Five years ago, Kopassus and Freeport had an amicable relationship, but with the economic downturn Kopassus personnel have been pressing for more "fringe-benefits". They have the contract for security of the mine and pipeline carrying the gold and copper slurry from the mountain to portside, but want more cash when they see the relative luxury of the American lifestyle. Freeport CEO Jim Bob Moffett has an annual income of around US$40 million.

In March 2002, Kopassus raided a Freeport office in Kuala Kencana and tried to blame it on the Papuans; later, Kopassus was caught stealing millions of dollars of copper cable. Just before the shooting, there was a report that Freeport had stopped the "free-air tickets" back and forth from Jakarta for Kopassus. This brought a very angry response.

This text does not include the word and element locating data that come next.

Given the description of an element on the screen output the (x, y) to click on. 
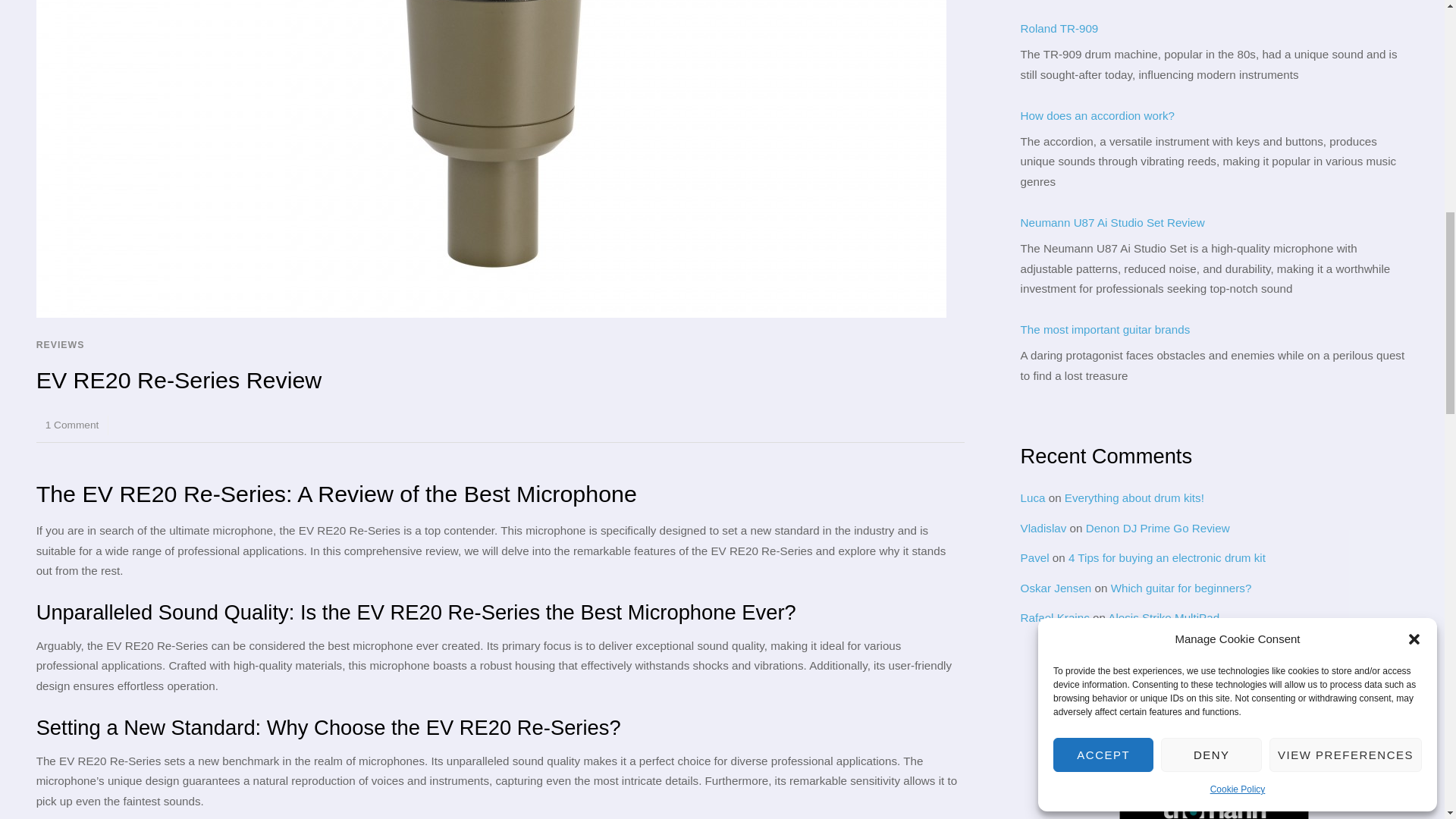
EV RE20 Re-Series Review (178, 379)
1 Comment (72, 424)
REVIEWS (60, 344)
Given the description of an element on the screen output the (x, y) to click on. 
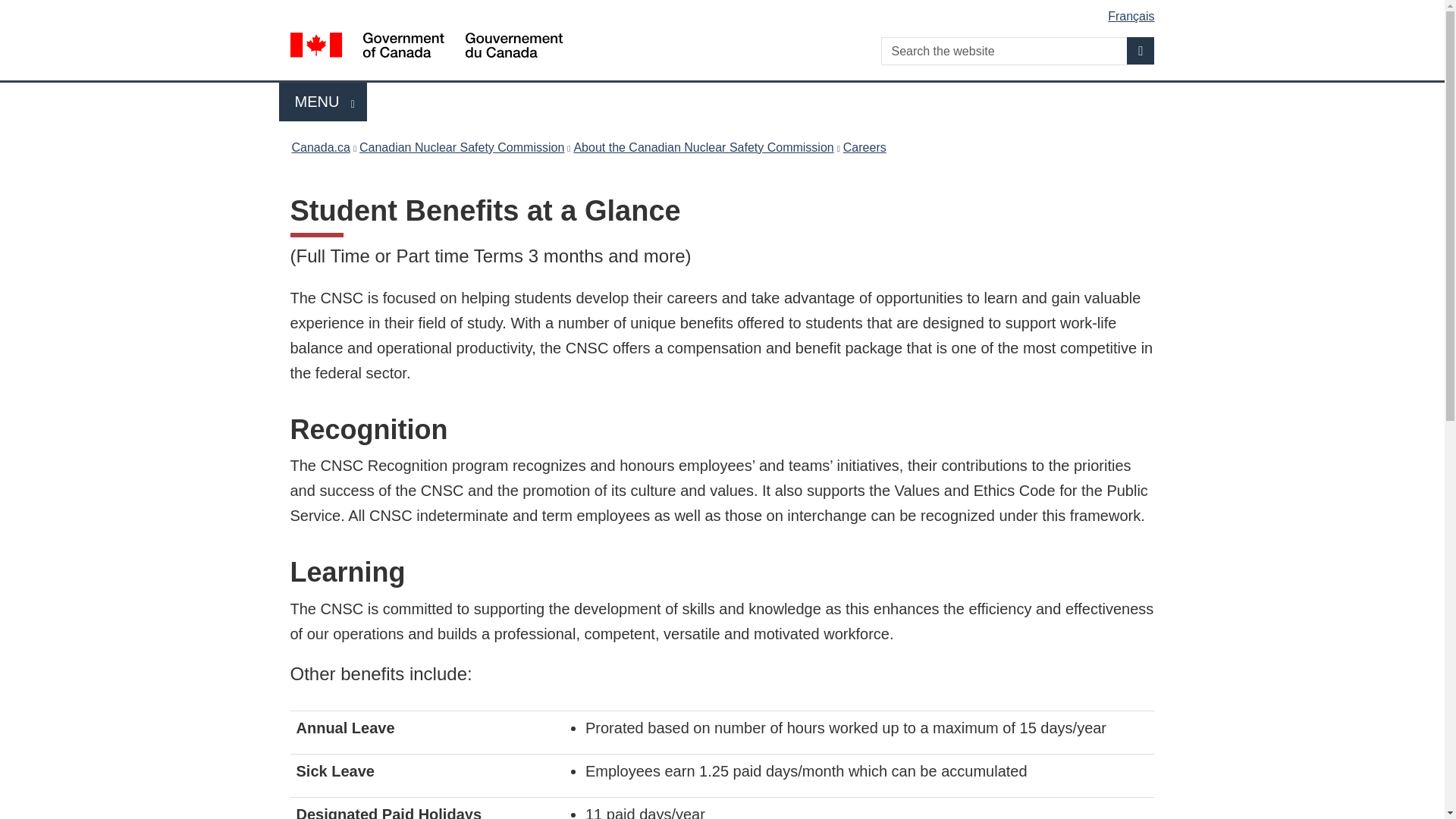
About the Canadian Nuclear Safety Commission (702, 147)
Careers (864, 147)
Skip to main content (322, 101)
Search (725, 11)
Canada.ca (1140, 50)
Canadian Nuclear Safety Commission (320, 147)
Given the description of an element on the screen output the (x, y) to click on. 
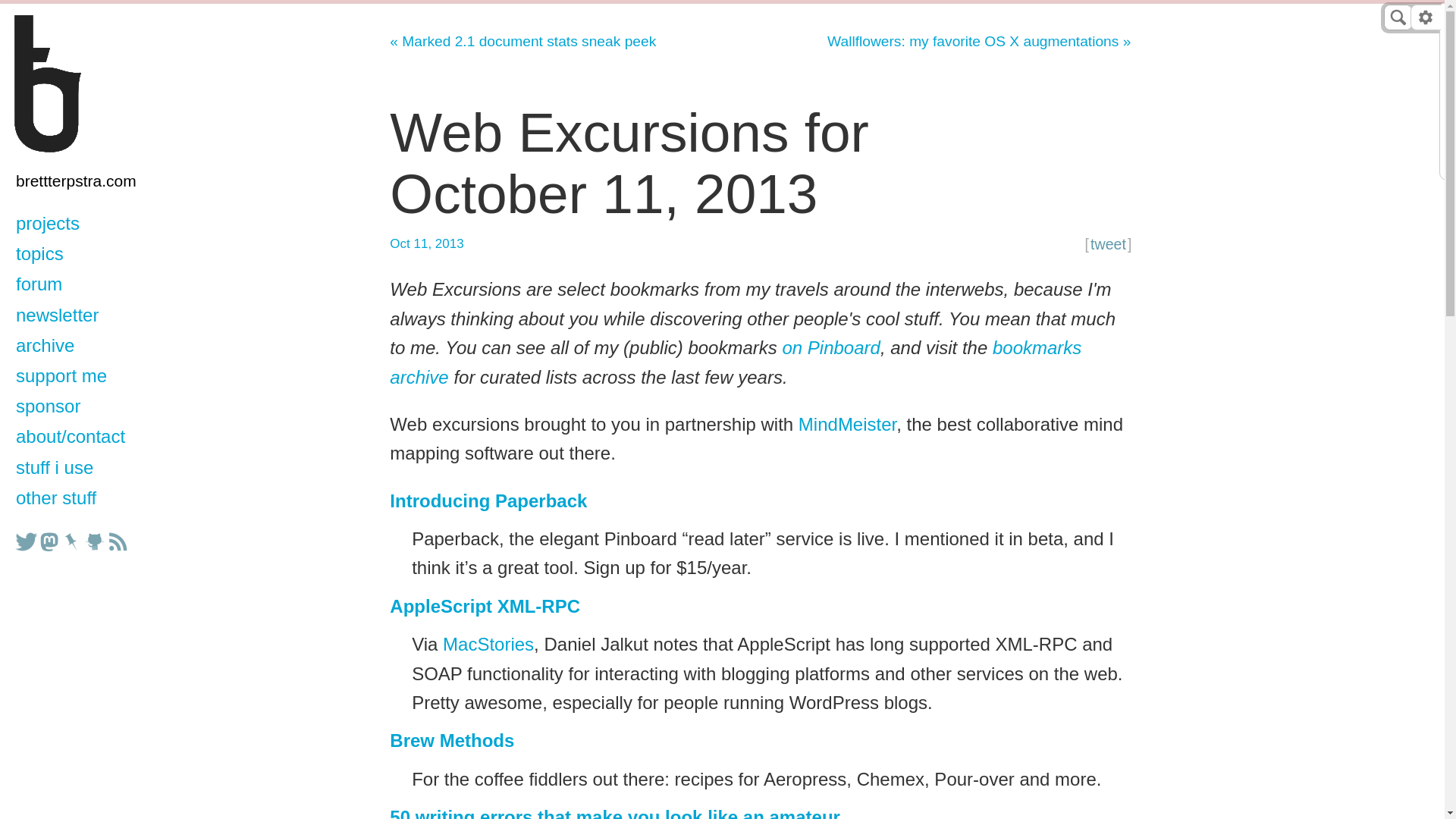
support me (90, 376)
projects (90, 224)
50 writing errors that make you look like an amateur (615, 812)
topics (90, 254)
brettterpstra.com (90, 181)
ttscoff on github (94, 541)
bookmarks archive (735, 361)
a (90, 84)
newsletter (90, 316)
sponsor (90, 407)
Introducing Paperback (488, 500)
tweet (1107, 243)
The Lab at BrettTerpstra.com (90, 84)
subscribe (117, 541)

OPM leaders publicly signed a Zone of Peace agreement only two weeks before the shooting - together with church and human right groups and the Indonesian police.

The OPM leader in the Freeport area, Kelly Kwalik, has issued a statement denying any involvement in the shooting of Americans.

Even comments from diplomats in Jakarta brought the response that the shooting seemed not to be the work of OPM. Yet Indonesian army spokesman, Maj-Gen Sjafrie and Freeport spokesman Tom Green both accuse Papuans of being terrorists.

Now the US Embassy in Jakarta also blames the Papuans.

They might claim that OPM had a sudden supply of weapons and ammunition, or that there was a breakaway group, but for the Papuans there was clearly no advantage in killing American school teachers.

For Kopassus, however, angry with Freeport or determined that the US and Indonesian military ties be resumed on the basis of fighting terrorism, there is a strong motive and means. There seems to be a willingness in US circles to overlook the real culprits in case any revelation would disrupt the larger agenda centred on the rise of Islam in Indonesia.